While certainly determined to build a campus of its own, Veritas School isn’t in a hurry either.

After all, the private school that follows the classical Christian model first decided to pursue building a new home in 2003.

So when inclement weather last year and scheduling difficulties this year delayed the installation of sewer and water service to their site by nearly a year, school officials took it in stride. Photo Credit: SUBMITTED - A future home - An artist rendering shows the eventual shape of Veritas' new campus near the intersection of North College Street and Bell Road.

After completing that project last month, Veritas is now turning its focus back to its “A Time to Build” capital campaign, which to this point had been limited to the school’s own contingency fund.

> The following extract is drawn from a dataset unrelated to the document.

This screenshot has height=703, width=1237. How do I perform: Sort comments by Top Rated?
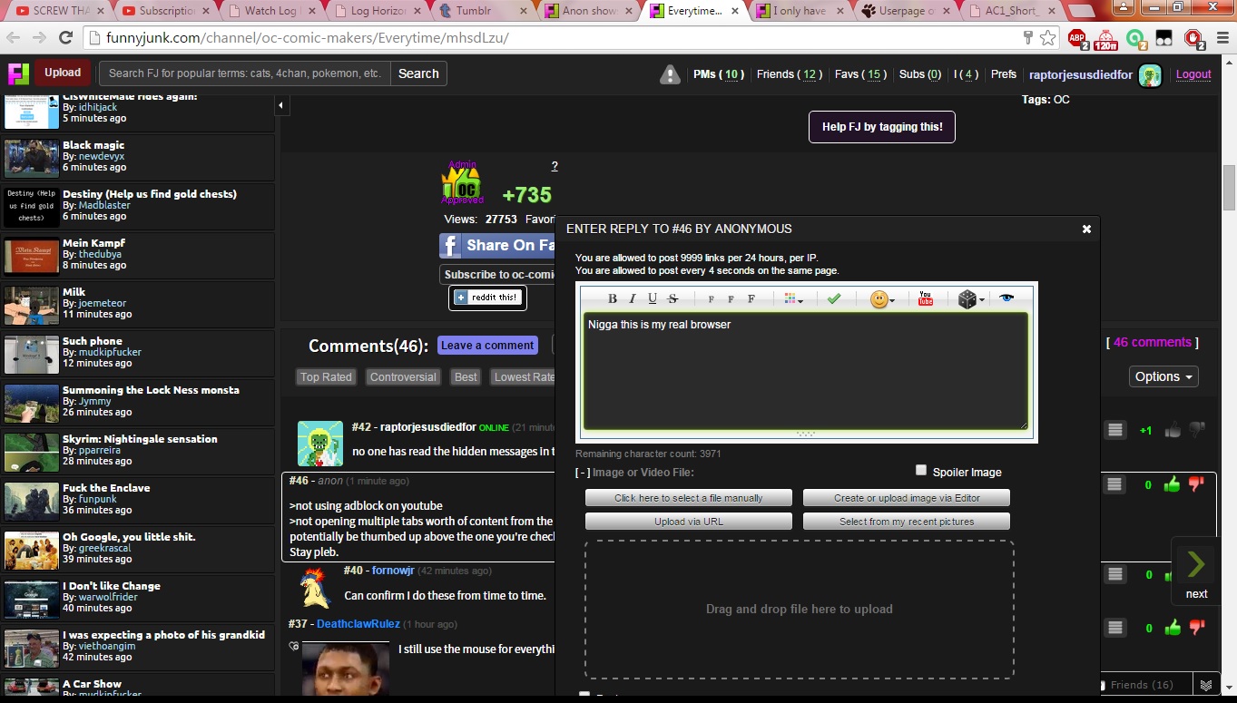pos(326,377)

With $1.25 million already invested in the project, including $285,000 for the sewer and water project, and $653,000 more raised, Veritas will look to the broader community to raise the final $3 million it needs to build and move into its new home adjacent to North Valley Friends Church at the junction of North College Street and Bell Road.

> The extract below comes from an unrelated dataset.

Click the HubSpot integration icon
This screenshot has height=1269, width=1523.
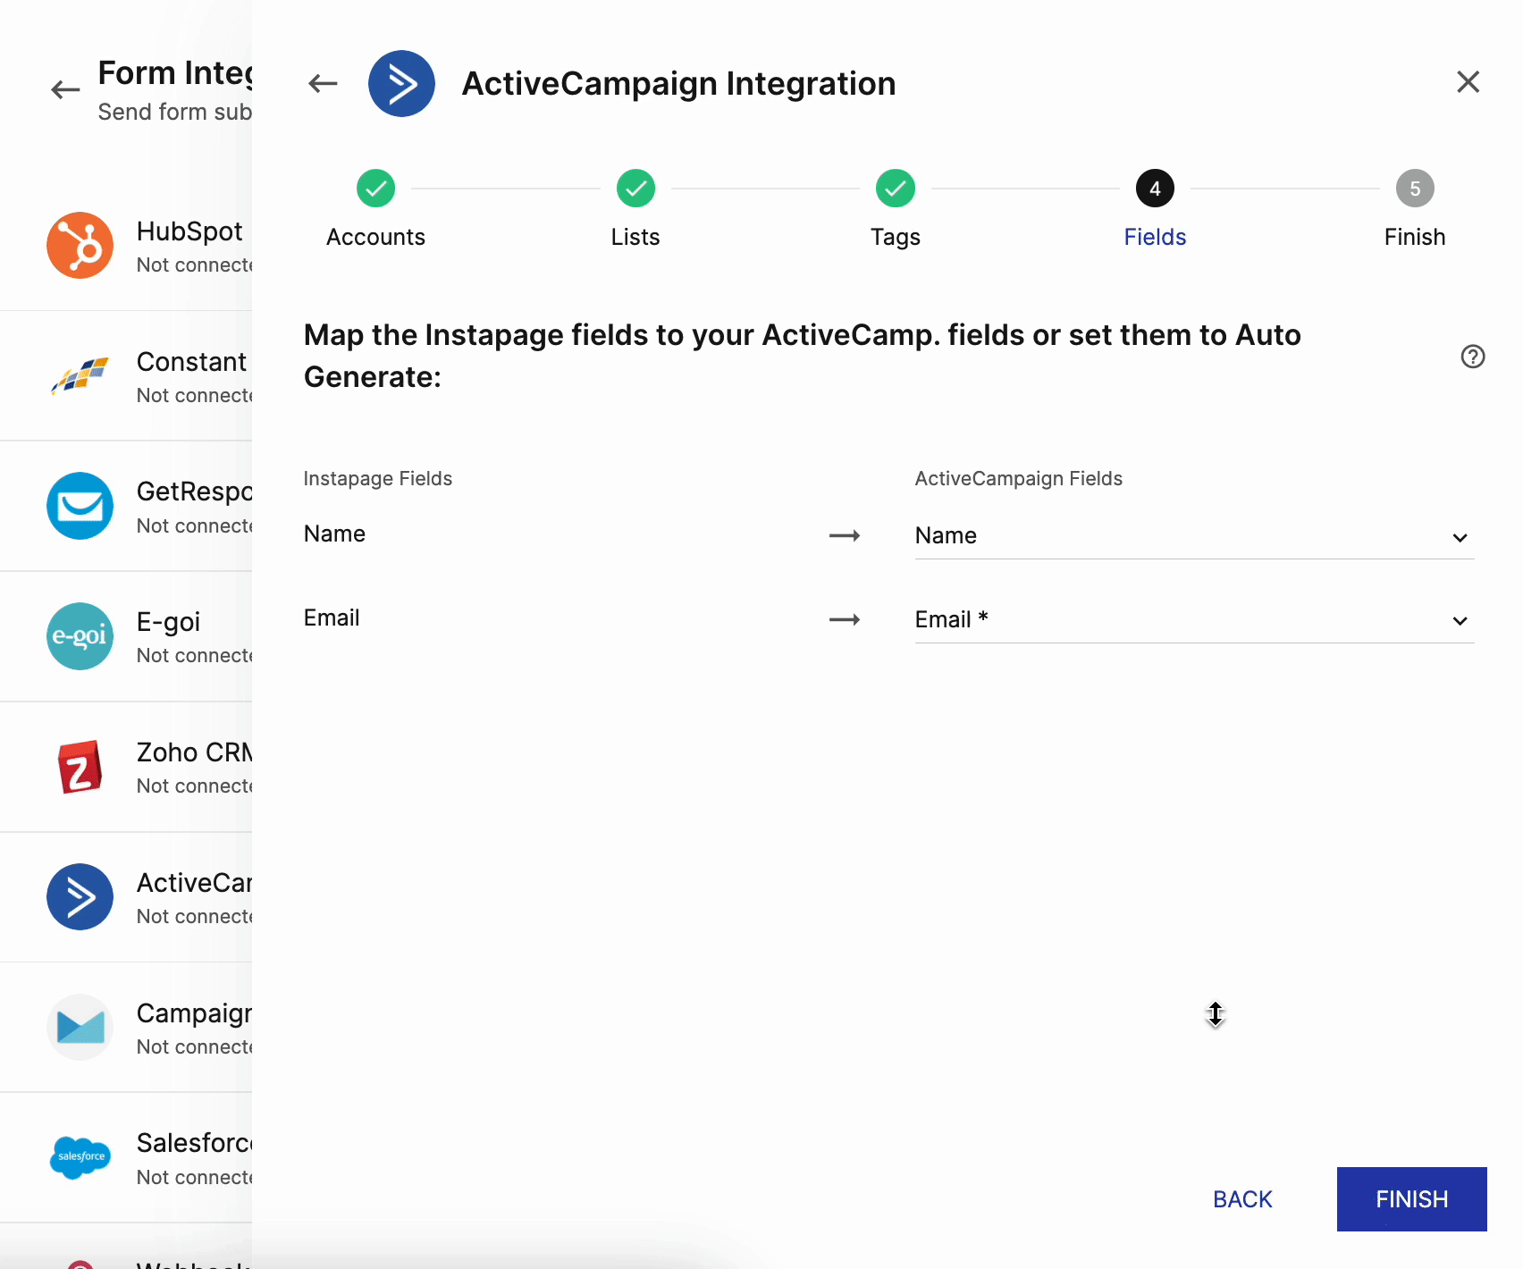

“It’s not a 100-yard dash, it’s a marathon,” director of development Mike Stice said. “We have to take whatever length of time is necessary to raise the money because we’re going to do it debt free.”

The bulk of the cost will go to constructing a 20,000-square-foot multi-use building featuring a gymnasium, library, cafeteria, kitchen and offices. The school’s current modular buildings would be moved to the site to host classes and be laid out so the multi-use building would be the focal point of the campus and the modules would form a courtyard.

A future campaign will be held to construct classrooms that connect to the multi-use building.

Veritas is negotiating with the Chehalem Park and Recreation District to build two athletic fields — one for soccer and lacrosse and another for baseball and softball — in exchange for access to them for many years.

Veritas officials said they strongly believe having a permanent home of their own will help them better accomplish their mission to cultivate wisdom, virtue and godliness, but also expand its reach and secure its long-term future. That includes the potential to expand the athletic program, which currently offers just boys and girls volleyball.

“Permanence to us means owning our own land, owning our own buildings and having our fields,” Stice said. “We have none of those things right now. So it would solidify the permanency for us to complete and continue our mission so that our children’s children would be able to attend Veritas.”

The sewer and water project was originally slated for completion last fall, but wet conditions through the winter continued to push the date back. By the time they were suitable, the excavator on the project was no longer available and didn’t return until this summer.

The original goal of “A Time to Build,” which is the second phase of the project after acquiring the land, in 2012 was $2 million, which would be in addition to the just under $600,000 it had already raised.

Under that plan, the multi-purpose building would have been constructed, but the gym would be left unfinished. While waiting for the sewer and water project to complete, it was decided that including a finished gym in the current phase made more sense, adding $1 million to the cost.

All the various factors have led Veritas to push back its completion goal from fall 2015 to fall 2017.

The school also plans to mow the fields on the property and stake out the dimensions of the multi-use building to give both constituents and potential donors an on-site vision of the future.

Having raised nearly $2 million in-house, Stice said he is eager to engage the broader community, from local business to national foundations, in the next round of fundraising.

Stice knows $3 million is a large figure, but is confident in the merits of the project and, as previously shown, patient. “The reason we feel we are doing this the correct way is that we are absolutely 100 percent debt free and that’s the way we’re going to stay,” he said.